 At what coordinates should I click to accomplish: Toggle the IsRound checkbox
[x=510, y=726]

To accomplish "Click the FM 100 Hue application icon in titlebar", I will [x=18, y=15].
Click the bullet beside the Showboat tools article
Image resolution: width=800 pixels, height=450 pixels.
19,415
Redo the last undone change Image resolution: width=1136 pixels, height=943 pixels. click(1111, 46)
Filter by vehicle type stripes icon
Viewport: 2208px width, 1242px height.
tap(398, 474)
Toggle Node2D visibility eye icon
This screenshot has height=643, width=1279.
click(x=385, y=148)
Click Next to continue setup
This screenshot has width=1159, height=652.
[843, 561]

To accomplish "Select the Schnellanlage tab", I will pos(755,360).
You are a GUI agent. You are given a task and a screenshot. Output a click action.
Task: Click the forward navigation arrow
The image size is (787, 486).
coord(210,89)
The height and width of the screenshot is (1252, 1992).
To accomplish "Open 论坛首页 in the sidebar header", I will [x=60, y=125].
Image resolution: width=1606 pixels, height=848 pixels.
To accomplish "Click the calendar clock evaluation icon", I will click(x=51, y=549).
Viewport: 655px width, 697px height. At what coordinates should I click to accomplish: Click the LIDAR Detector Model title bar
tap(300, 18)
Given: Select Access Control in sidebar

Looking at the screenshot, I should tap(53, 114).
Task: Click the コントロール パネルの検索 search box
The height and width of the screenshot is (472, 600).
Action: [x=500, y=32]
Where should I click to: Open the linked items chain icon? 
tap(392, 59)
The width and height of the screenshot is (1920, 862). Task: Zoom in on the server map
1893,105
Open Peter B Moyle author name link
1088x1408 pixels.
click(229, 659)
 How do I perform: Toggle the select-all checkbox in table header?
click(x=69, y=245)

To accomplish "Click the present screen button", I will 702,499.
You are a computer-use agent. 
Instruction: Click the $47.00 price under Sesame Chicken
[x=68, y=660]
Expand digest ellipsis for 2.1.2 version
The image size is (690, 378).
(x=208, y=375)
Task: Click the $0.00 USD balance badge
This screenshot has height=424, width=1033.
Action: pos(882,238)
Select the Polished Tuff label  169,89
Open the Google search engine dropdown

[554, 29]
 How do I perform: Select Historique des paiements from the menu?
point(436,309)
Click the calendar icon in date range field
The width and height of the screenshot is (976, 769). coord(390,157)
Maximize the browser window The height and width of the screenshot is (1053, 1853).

→ **Task**:
How many of the lines above contain the string "coordinates" with its case matching exactly? Reply with the number alone.

→ **Result below**:
2